• Directions: Your copy of the lines below must match them exactly and contain no images.

• Supplied information:
• • • • •

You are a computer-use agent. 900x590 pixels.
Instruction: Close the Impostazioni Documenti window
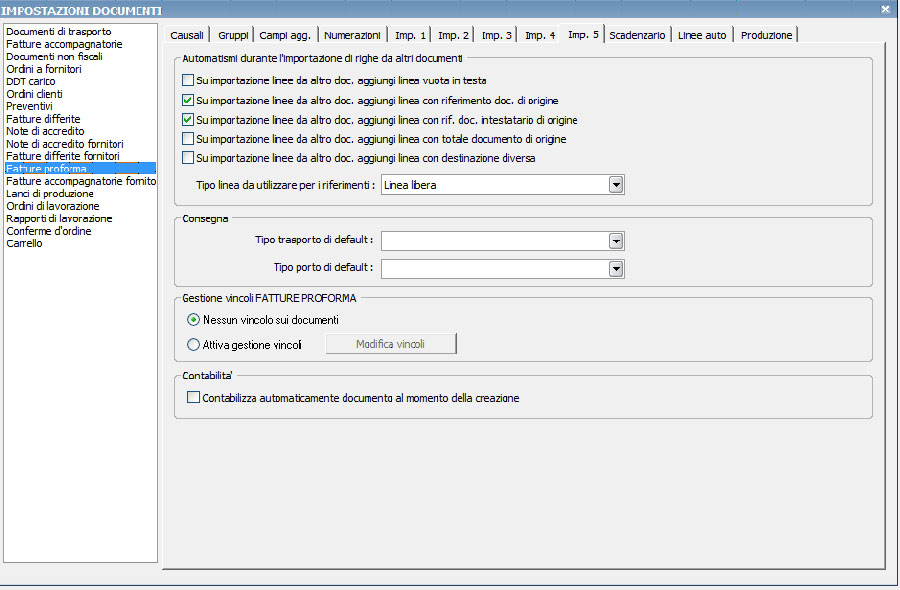click(x=885, y=9)
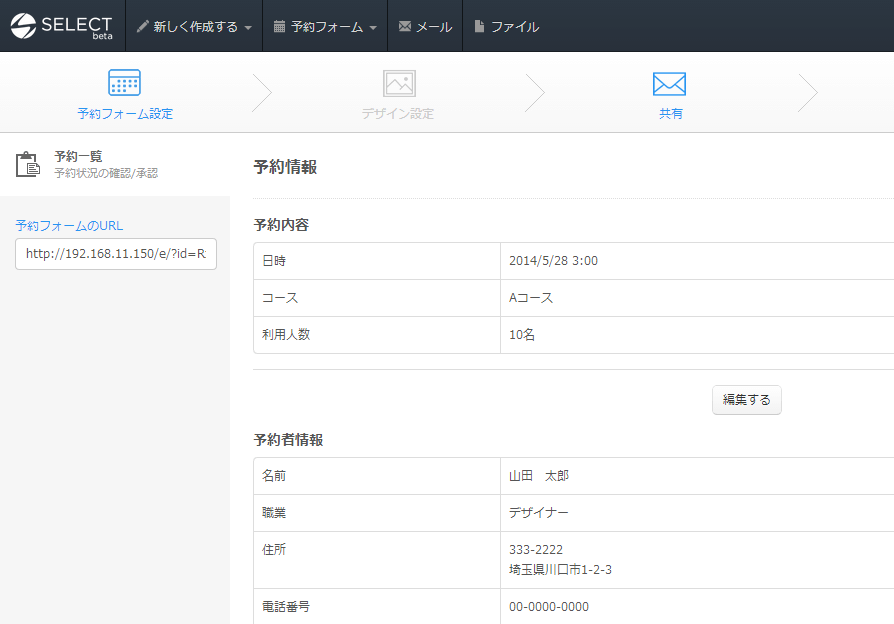
Task: Click the calendar icon in 予約フォーム menu
Action: (x=279, y=27)
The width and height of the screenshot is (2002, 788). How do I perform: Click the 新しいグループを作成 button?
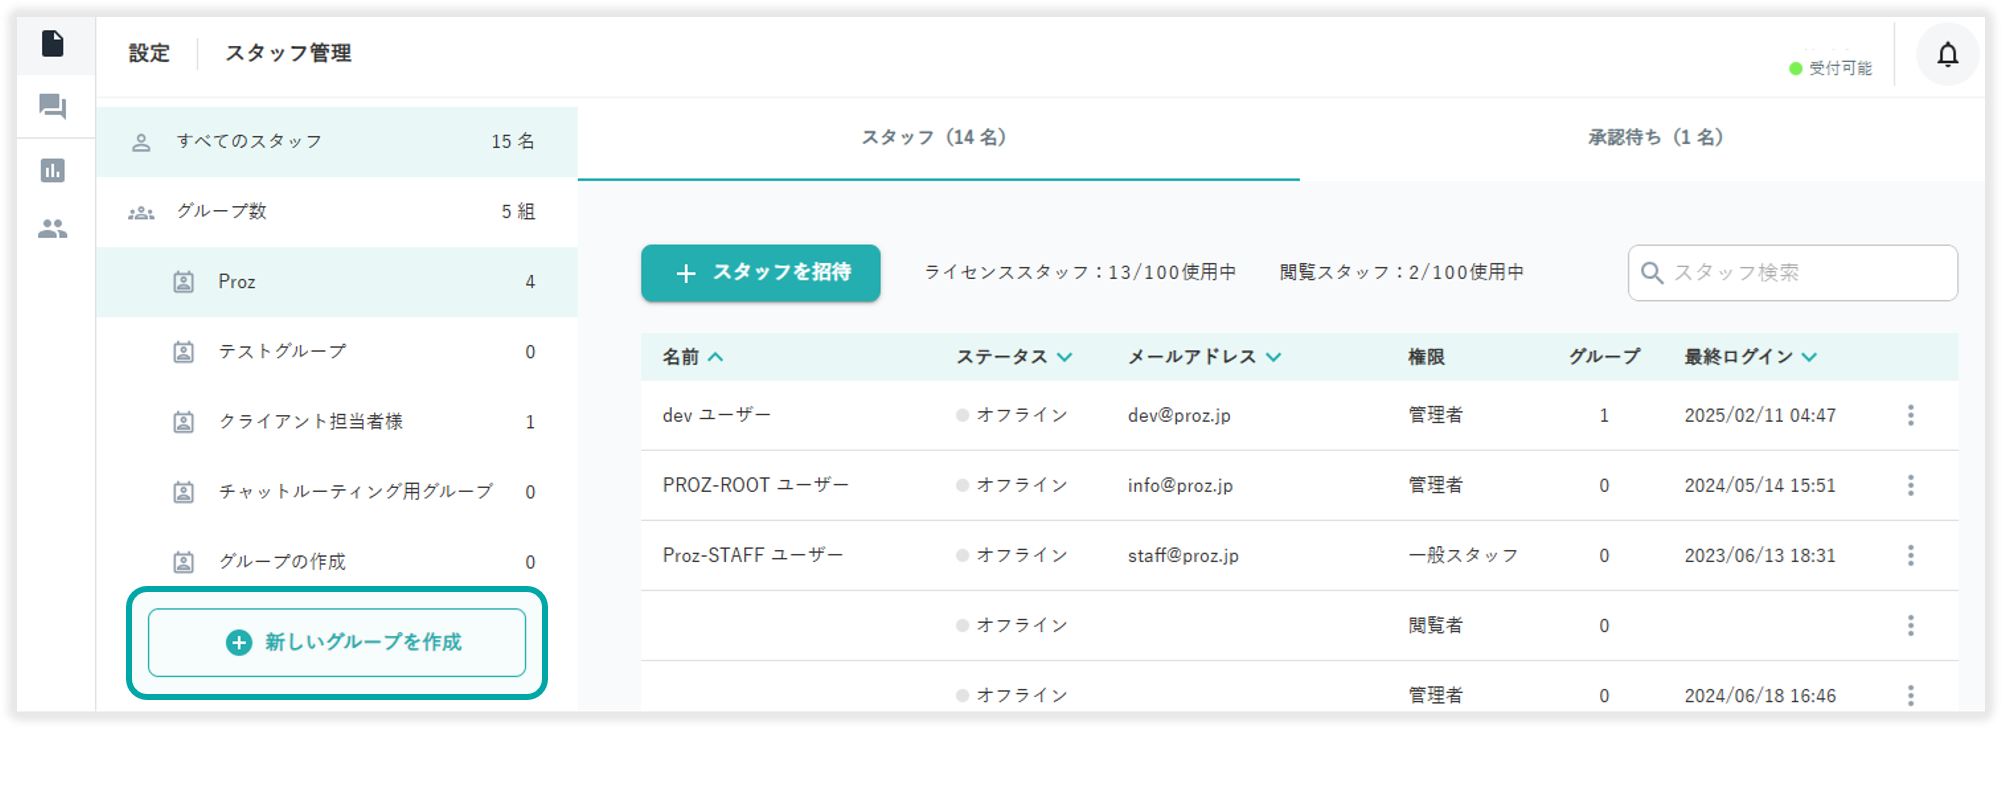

• • • • •

• Solution to this problem:
You are a computer-use agent. 900x590 pixels.
Instruction: Close the Impostazioni Documenti window
click(x=885, y=9)
Task: Click the calendar icon in 予約フォーム menu
Action: (x=279, y=27)
The width and height of the screenshot is (2002, 788). How do I perform: Click the 新しいグループを作成 button?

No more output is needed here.